Something to Sing About
5I acknowledged my sin to you, and I did not cover my iniquity; I said, “I will confess my transgressions to the LORD,” and you forgave the iniquity of my sin . . . 11Be glad in the LORD, and rejoice, O righteous, and shout for joy, all you upright in heart!
—Psalm 32:5, 11
Sometimes it takes a lot to force us to confess sin to God. It’s not something we like to do, and many avoid it at all costs. In the Bible, it took seven years of living like an animal for King Nebuchadnezzar to confess his pride to God. It took wars, famine, and numerous judgments from the Lord for the Israelites to confess their sin. And, it took a crushing work from God for David to finally acknowledge, uncover, and confess his sin to God.
Where there once was silence, there now is confession. David had tried to hide, deny, and be silent about his sin and it got him everywhere bad. It took a prophet named Nathan to spell out the ugliness of his sin before he finally manned up. Only then did he acknowledge his sin before God. It’s as if David finally said, OK, I give up. No more silence. I officially make the declaration that I have sinned before the Lord. Then David tells us he no longer covered up his iniquity. He pulls back the cover on his sin and says, There it is. Uncovered. Out in the open for the Lord to see. And then David says that he confesses his transgressions. See all of that twisted up sin? David exclaims, It’s all mine. I confess that I, and I alone, did it all. They are my horrific sins. That is no light-duty repentance. That is sin fully acknowledged, uncovered, and confessed to the Lord. And it pleased the Lord.
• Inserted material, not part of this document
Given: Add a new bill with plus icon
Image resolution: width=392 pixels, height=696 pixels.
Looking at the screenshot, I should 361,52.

Where there once was guilt, there now is forgiveness. What a relief it must have been for King David to know his sins were now erased from God’s ledger book. Gone! Eliminated! Wiped out! It is important to note that David understood not only did God erase his sin, but He also took away the guilt of his sin. David was forgiven and guiltless before God! What a relief!
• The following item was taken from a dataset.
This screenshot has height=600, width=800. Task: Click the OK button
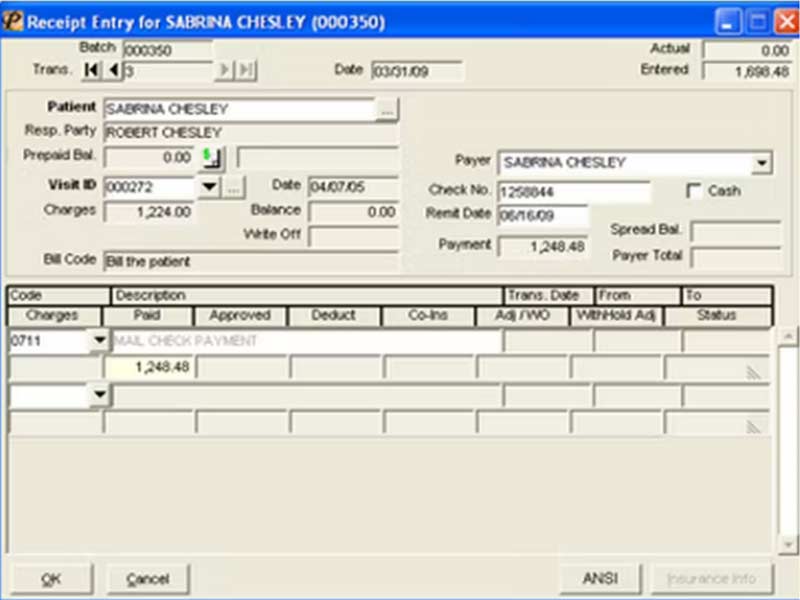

Where there once was suffering, there now is rejoicing. The result of repentance that leads to forgiveness is threefold: gladness, rejoicing, and song. The forgiven experience a supernatural gladness that permeate their very souls. The forgiven have good reason to give verbal expression of God’s amazing goodness and grace in their lives. The forgiven sing! They shout out a melody because they indeed have something to declare in song.
King David, the adulterer, murderer, liar, and silent-with-his-sin man, repented. He confessed and turned away from his sin. And the Lord forgave. Now that is something to sing about! —Doug Helmer
· Is there sin in my life I need to acknowledge and uncover before the Lord?
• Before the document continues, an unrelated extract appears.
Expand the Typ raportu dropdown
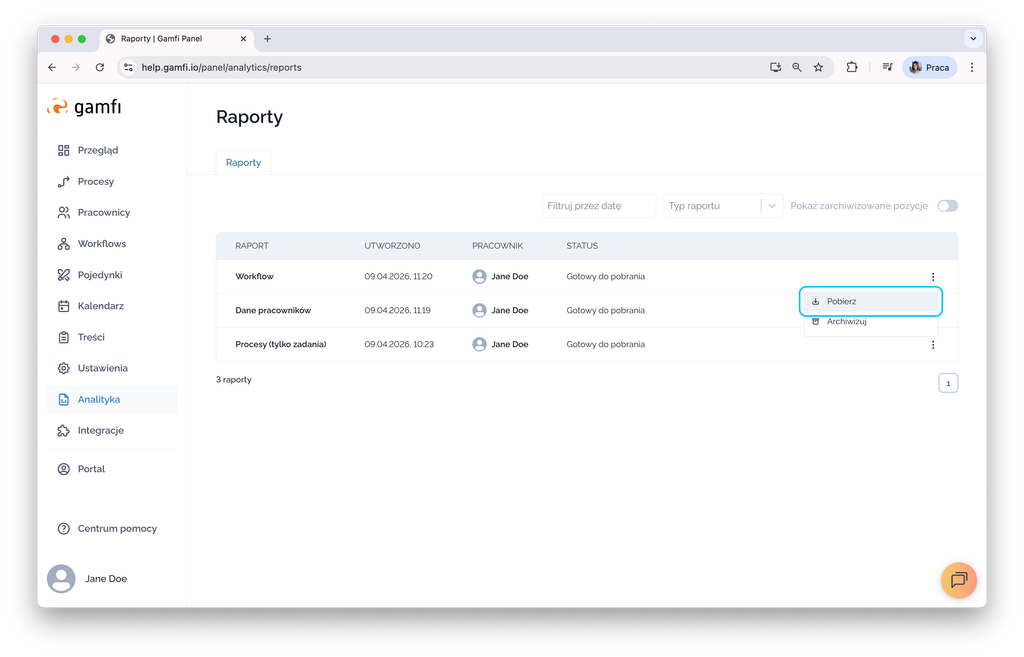 pyautogui.click(x=772, y=206)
· Do I grasp how amazing and full God’s forgiveness is? How can I rejoice in that right now?
Prayer – Father, I am amazed at my own pride. My pride shows itself when I am resistant to acknowledging and uncovering my sin before You, even though You see it all. How marvelous You are! How patient You are! How forgiving You are! You give me something to sing about! In Jesus’ name, Amen.